### Excerpts from a dataset
[Start of section]
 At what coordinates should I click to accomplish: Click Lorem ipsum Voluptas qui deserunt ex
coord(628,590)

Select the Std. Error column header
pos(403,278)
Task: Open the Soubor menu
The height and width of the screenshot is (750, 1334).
[End of section]
[Start of section]
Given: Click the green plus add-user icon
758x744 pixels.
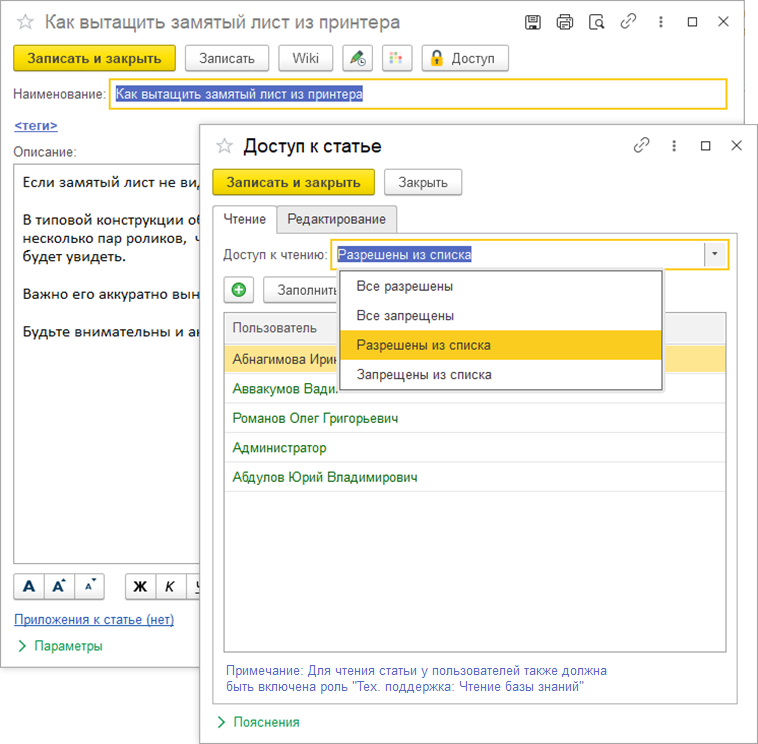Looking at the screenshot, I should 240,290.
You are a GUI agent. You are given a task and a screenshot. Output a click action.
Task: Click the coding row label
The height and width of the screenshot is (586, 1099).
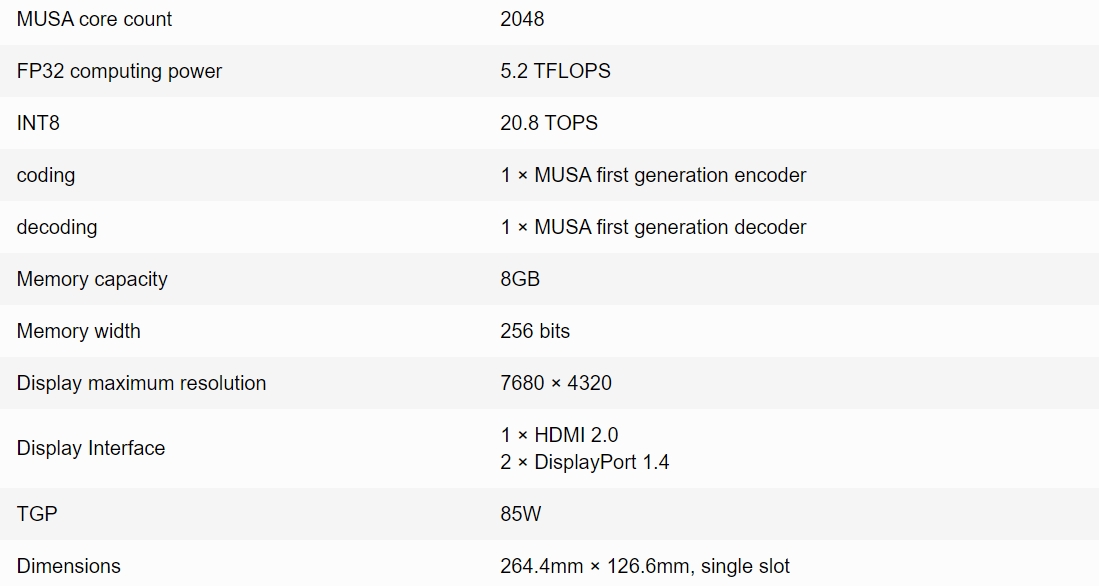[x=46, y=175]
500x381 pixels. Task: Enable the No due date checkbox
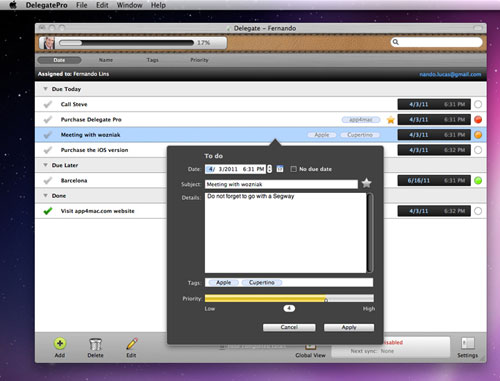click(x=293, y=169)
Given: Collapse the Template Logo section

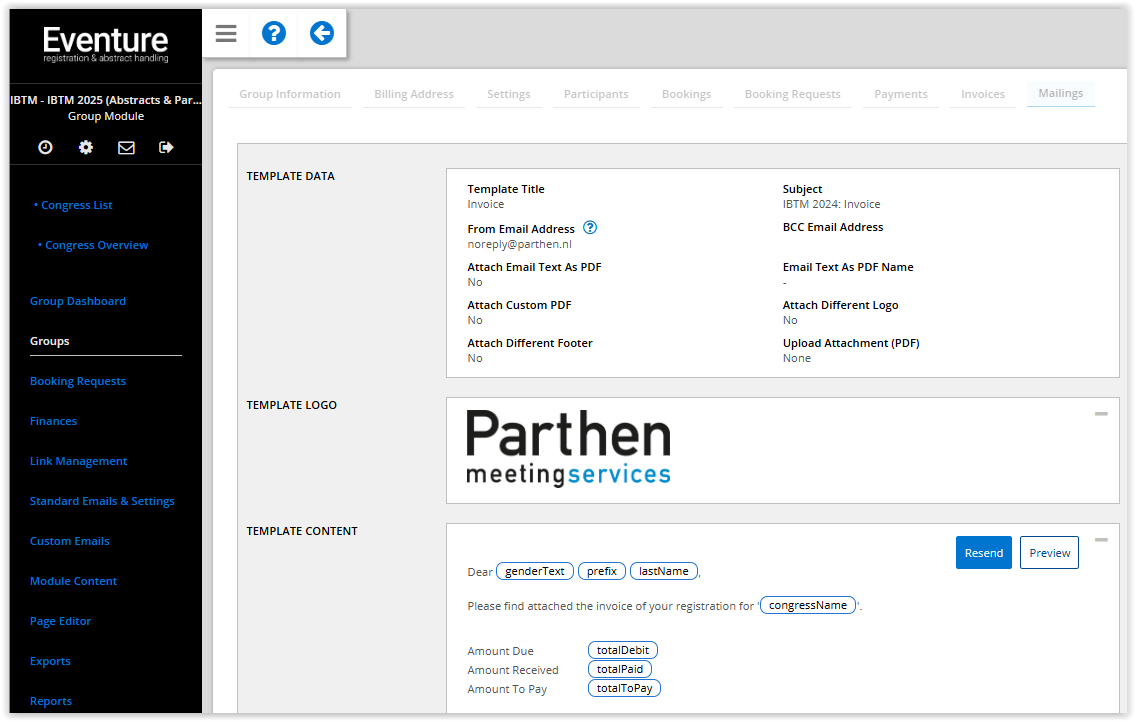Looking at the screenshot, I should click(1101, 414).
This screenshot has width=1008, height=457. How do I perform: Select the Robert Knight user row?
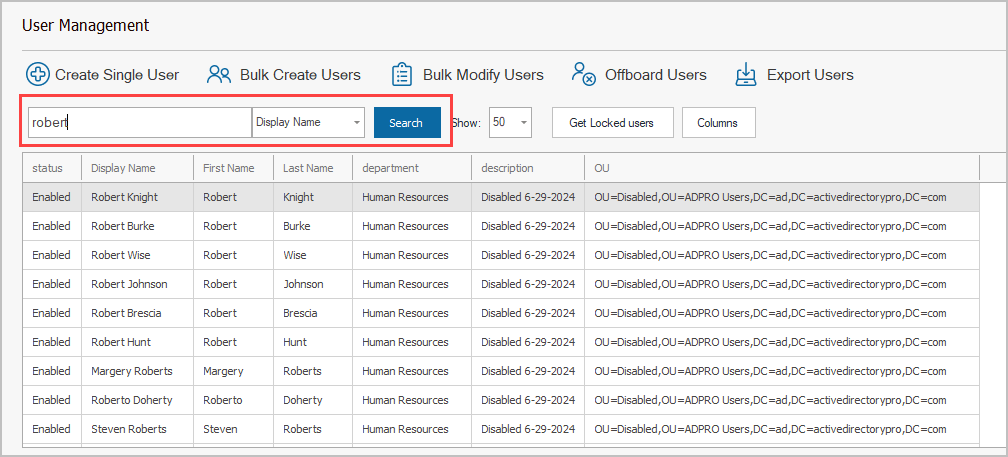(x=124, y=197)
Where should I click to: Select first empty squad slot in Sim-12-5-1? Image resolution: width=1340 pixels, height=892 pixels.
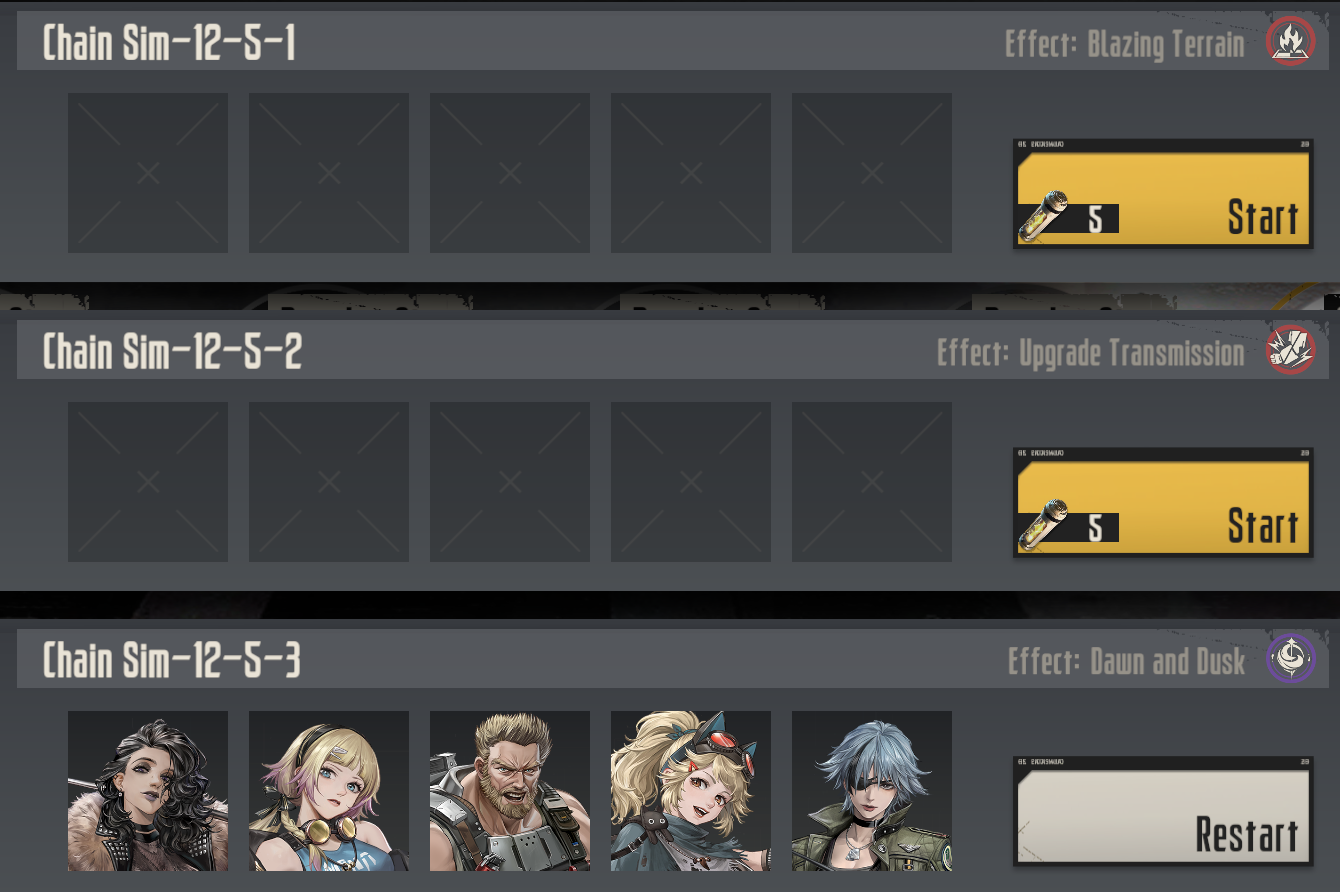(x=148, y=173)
[End of section]
With the line that has "At what coordinates" as the first and the line that has "The height and width of the screenshot is (750, 1334)." as the last, repeat exactly that run of lines above and no more.

 At what coordinates should I click to accomplish: Click Lorem ipsum Voluptas qui deserunt ex
coord(628,590)

Select the Std. Error column header
pos(403,278)
Task: Open the Soubor menu
The height and width of the screenshot is (750, 1334).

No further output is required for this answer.